TASK PROMPT: Retype exactly the lines from the one with "Viewport: 393px width, 567px" down to the final line of the material below, both included, and nothing more.

INFORMATION:

Content starts

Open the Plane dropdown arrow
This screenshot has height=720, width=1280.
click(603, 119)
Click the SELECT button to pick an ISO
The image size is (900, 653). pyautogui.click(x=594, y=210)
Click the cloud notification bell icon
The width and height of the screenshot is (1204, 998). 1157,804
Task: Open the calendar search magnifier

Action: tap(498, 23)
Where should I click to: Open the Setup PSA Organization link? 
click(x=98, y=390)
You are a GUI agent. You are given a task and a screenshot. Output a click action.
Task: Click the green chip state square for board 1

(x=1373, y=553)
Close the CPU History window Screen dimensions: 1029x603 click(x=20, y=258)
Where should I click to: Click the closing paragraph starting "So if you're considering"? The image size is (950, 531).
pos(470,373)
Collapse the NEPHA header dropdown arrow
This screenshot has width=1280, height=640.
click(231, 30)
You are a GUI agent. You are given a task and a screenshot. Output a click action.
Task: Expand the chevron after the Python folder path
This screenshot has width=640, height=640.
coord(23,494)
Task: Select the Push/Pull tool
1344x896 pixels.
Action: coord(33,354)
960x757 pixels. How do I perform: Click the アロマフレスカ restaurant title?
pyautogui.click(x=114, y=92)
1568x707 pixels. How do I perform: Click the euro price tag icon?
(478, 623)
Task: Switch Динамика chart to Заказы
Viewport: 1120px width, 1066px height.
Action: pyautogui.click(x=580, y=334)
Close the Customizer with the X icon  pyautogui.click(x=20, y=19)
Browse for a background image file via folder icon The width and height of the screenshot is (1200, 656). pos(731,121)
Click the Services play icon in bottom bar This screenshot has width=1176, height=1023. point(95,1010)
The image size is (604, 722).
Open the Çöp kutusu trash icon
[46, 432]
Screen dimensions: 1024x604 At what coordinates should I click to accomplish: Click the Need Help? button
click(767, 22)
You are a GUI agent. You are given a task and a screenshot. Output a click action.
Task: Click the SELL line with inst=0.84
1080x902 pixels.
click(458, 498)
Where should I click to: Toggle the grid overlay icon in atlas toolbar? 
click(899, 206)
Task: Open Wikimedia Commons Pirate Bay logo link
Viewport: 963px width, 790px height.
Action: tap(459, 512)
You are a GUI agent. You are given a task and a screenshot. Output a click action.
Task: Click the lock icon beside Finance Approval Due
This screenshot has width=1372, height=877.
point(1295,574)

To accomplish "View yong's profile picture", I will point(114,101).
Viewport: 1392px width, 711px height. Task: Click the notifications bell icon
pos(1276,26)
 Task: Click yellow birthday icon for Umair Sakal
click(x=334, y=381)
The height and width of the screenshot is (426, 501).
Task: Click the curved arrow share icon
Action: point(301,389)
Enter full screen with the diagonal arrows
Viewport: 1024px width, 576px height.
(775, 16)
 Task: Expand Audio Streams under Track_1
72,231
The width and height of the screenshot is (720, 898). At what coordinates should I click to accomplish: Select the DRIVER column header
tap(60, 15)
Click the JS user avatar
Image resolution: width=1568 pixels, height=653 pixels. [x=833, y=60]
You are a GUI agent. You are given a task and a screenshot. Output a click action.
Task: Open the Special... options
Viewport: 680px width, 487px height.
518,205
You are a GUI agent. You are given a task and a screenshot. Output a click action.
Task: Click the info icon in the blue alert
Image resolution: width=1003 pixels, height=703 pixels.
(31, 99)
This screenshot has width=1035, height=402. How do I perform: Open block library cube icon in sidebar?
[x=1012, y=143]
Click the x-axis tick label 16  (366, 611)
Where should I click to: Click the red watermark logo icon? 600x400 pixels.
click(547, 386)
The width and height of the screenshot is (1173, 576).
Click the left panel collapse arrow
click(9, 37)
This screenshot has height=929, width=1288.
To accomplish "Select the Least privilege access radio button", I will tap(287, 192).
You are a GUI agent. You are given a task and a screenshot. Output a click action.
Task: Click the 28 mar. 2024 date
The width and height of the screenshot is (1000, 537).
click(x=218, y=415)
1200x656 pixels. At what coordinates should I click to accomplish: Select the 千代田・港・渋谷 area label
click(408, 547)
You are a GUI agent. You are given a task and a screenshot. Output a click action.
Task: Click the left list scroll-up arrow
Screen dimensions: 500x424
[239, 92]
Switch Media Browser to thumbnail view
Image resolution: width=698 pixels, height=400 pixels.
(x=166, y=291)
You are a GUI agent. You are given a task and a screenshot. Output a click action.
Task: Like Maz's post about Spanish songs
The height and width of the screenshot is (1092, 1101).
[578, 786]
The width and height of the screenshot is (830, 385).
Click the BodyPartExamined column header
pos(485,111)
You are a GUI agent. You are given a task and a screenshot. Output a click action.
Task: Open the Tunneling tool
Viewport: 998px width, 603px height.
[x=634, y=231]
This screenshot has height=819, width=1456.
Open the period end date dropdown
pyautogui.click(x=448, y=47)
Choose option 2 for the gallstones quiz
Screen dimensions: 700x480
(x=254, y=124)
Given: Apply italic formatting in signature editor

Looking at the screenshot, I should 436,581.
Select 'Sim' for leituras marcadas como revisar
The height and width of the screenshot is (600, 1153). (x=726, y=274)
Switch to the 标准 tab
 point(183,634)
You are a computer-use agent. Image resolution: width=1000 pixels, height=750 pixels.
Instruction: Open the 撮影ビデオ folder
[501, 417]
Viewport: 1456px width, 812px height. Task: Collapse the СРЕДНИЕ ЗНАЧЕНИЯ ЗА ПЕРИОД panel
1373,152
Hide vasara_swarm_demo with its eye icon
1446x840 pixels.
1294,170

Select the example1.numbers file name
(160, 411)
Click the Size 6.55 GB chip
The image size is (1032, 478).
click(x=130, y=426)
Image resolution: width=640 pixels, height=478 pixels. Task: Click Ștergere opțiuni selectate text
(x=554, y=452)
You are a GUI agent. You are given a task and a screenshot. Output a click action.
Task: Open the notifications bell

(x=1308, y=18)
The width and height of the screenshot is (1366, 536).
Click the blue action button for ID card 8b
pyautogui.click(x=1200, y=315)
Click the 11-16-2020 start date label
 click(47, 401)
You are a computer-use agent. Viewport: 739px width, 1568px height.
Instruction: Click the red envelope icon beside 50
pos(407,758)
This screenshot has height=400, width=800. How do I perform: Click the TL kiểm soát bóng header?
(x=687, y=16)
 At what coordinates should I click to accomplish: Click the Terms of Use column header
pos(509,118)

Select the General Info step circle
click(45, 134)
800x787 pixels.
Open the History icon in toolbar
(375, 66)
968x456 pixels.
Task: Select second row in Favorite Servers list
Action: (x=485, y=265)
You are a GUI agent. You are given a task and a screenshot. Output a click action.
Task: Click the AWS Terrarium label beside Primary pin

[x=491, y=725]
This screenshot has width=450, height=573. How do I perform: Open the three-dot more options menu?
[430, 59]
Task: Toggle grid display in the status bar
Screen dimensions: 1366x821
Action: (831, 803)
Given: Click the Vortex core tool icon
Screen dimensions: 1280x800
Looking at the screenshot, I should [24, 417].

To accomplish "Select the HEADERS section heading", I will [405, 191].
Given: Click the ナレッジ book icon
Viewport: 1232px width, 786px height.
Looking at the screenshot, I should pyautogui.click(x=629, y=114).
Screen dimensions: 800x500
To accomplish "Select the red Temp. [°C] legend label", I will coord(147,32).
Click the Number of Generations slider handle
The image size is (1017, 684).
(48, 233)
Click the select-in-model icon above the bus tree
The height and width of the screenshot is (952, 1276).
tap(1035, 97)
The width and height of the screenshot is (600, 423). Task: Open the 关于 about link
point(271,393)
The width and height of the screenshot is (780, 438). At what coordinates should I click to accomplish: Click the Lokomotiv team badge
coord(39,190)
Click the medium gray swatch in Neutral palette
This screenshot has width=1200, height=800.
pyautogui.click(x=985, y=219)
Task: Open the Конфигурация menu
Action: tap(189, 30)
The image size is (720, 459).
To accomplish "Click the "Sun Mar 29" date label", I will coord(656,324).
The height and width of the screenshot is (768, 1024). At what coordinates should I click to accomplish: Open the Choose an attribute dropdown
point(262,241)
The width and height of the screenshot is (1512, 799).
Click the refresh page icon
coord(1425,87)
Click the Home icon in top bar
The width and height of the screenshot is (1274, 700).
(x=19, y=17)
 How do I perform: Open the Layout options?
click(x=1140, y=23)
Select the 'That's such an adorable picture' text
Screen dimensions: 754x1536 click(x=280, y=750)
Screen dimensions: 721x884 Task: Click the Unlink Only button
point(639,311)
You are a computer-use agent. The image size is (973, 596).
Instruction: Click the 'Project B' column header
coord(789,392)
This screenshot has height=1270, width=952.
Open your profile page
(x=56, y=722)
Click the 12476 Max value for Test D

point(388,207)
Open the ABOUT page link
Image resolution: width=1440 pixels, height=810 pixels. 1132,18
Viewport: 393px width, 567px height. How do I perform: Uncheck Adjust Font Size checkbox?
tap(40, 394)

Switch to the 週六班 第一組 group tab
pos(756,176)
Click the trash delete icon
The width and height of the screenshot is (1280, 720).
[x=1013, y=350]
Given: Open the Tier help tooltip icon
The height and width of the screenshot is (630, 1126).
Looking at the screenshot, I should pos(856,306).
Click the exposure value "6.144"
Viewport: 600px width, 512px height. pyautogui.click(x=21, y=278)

Content ends

EXERCISE OUTPUT:
Viewport: 393px width, 567px height. How do I perform: Uncheck Adjust Font Size checkbox?
tap(40, 394)

Switch to the 週六班 第一組 group tab
pos(756,176)
Click the trash delete icon
The width and height of the screenshot is (1280, 720).
[x=1013, y=350]
Given: Open the Tier help tooltip icon
The height and width of the screenshot is (630, 1126).
Looking at the screenshot, I should pos(856,306).
Click the exposure value "6.144"
Viewport: 600px width, 512px height. pyautogui.click(x=21, y=278)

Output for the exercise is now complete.